Learning to produce new speech sequences (such as those in an unfamiliar word) is a central component of speech rehabilitation. However, the efficacy of therapy is limited by current gaps in our understanding of the brain mechanisms involved in speech sequence learning, particularly how phonological and motor contributions to learning interact. The aim of this dissertation is to apply neurocomputational models of speech to generate and test hypotheses regarding the neural mechanisms underlying speech motor programming and speech motor sequence learning in neurological disorders. 

The first study applies the DIVA and GODIVA neurocomputational models to apraxia of speech, a motor programming disorder. This review identifies several brain regions where damage or dysfunction would give rise to the speech features observed in apraxia, including left ventral premotor cortex (vPMC) and left posterior inferior frontal sulcus (left pIFS), and generates model-based hypotheses as to exactly which facets of motor programming would be impaired based on lesions to these model locations.  

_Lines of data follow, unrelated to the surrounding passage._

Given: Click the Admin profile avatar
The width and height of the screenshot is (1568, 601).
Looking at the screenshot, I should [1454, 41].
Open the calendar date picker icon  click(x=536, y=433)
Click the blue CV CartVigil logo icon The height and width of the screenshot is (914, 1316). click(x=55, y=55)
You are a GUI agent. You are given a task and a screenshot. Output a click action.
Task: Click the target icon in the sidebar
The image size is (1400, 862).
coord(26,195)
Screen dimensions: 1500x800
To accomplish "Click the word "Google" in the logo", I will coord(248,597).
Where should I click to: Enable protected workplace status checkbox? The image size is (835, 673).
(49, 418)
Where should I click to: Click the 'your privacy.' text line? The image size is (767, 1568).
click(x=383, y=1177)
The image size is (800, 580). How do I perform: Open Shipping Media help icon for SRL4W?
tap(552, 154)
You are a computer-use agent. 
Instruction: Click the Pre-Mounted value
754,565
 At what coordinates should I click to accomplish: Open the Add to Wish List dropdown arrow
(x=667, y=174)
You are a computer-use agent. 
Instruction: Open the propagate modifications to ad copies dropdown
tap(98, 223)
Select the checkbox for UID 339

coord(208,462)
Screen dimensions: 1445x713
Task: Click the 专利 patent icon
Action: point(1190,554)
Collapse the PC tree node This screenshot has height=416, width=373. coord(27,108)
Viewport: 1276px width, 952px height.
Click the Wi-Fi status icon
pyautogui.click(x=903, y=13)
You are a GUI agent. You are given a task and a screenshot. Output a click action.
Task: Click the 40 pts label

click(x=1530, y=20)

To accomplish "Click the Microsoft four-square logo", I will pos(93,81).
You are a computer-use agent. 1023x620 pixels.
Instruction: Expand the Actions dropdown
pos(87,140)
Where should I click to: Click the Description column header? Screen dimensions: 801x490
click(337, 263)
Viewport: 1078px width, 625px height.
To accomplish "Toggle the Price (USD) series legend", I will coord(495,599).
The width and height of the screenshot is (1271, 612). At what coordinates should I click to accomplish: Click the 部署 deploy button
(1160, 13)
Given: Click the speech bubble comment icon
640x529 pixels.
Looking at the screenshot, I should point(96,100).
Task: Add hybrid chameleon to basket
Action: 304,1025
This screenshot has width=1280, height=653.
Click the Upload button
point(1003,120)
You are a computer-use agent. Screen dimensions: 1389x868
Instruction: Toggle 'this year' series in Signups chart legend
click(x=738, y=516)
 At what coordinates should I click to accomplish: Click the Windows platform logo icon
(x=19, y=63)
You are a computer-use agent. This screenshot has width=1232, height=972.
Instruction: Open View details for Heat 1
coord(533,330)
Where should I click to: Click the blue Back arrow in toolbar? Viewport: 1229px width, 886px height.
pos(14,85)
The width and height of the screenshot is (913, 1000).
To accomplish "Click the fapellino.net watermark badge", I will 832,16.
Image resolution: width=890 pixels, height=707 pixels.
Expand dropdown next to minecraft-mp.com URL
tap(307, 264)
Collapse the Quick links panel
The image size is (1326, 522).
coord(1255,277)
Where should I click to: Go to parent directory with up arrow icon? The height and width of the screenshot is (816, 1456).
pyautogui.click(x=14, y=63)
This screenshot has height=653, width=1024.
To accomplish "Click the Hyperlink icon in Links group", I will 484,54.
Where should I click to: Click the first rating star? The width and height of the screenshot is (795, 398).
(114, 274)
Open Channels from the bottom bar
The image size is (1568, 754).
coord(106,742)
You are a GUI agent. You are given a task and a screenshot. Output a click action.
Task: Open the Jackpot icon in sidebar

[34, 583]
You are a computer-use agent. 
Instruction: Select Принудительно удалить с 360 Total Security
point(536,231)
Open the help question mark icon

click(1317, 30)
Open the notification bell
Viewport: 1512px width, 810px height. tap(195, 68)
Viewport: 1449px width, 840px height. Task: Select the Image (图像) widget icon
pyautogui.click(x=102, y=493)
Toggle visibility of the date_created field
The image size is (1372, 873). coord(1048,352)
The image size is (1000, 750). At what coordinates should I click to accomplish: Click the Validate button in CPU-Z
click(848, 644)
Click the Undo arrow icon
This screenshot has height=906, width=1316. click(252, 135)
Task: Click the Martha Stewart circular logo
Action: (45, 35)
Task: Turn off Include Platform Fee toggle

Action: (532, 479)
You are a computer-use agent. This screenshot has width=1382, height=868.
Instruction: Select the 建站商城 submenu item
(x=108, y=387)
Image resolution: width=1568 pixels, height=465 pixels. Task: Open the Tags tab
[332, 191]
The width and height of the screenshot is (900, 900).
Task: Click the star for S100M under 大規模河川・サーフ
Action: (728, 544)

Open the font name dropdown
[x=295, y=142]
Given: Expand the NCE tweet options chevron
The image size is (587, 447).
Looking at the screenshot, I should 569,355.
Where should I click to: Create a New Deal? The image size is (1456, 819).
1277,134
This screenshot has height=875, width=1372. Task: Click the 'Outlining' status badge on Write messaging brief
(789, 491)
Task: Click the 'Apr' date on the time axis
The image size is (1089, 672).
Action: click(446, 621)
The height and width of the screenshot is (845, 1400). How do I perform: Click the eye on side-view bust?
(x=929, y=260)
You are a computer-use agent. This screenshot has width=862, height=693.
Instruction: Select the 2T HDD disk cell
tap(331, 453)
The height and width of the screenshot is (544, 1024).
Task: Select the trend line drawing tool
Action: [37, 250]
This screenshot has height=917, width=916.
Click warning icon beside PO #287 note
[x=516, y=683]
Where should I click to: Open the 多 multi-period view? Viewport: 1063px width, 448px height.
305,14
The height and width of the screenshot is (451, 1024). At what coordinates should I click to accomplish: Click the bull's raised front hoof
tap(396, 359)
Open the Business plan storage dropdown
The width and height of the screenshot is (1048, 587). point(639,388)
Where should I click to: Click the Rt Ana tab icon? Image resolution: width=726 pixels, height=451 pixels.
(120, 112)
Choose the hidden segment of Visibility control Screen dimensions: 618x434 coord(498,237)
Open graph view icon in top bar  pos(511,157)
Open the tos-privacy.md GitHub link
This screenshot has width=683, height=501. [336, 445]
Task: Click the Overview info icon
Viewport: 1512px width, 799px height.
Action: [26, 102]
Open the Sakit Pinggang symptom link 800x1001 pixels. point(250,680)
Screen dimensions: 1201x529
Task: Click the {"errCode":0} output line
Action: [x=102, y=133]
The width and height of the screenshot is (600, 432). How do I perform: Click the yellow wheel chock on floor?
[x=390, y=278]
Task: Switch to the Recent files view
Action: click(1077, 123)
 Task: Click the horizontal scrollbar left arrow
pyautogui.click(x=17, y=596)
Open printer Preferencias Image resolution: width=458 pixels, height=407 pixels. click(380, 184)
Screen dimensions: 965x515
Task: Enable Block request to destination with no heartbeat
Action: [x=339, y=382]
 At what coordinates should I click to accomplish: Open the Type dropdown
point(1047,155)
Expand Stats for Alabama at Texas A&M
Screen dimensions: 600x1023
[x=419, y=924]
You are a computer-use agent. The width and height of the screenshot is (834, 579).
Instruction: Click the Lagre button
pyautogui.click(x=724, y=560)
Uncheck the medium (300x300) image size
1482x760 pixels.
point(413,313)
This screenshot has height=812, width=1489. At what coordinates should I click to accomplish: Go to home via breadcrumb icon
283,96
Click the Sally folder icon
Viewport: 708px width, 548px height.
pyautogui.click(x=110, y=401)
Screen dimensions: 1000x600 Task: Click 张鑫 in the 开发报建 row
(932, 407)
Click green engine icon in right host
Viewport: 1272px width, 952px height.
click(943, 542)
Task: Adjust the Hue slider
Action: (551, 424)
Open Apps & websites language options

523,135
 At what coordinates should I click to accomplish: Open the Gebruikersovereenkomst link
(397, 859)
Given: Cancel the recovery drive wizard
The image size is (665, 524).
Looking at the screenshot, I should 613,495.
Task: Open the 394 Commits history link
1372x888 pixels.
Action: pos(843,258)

The second study identifies behavioral and neural correlates of speech motor sequence learning using a non-native consonant cluster learning task in a cohort of patients with primary progressive aphasia (including progressive apraxia of speech) and related neurodegenerative disorders. Primary progressive aphasia is a category of neurodegenerative disease in which the location and degree of brain atrophy is closely tied to specific speech-language impairments in each individual, thus allowing for relatively precise localization of speech-language function. Results indicated a dissociation between speed and accuracy improvements, with distinct neural and behavioral correlates associated with each measure. Specifically, accuracy improvements were more strongly correlated with phonological working memory networks, including with cortical thickness in left pIFS. Duration improvements were instead dominated by sensorimotor contributions. However, left vPMC was associated with both speed and accuracy.

In combination, this work supports further investigation into the role of these two critical speech planning regions in speech motor sequence learning, and particularly how dysfunction in these regions may impact treatment outcomes in motor programing disorders like apraxia of speech.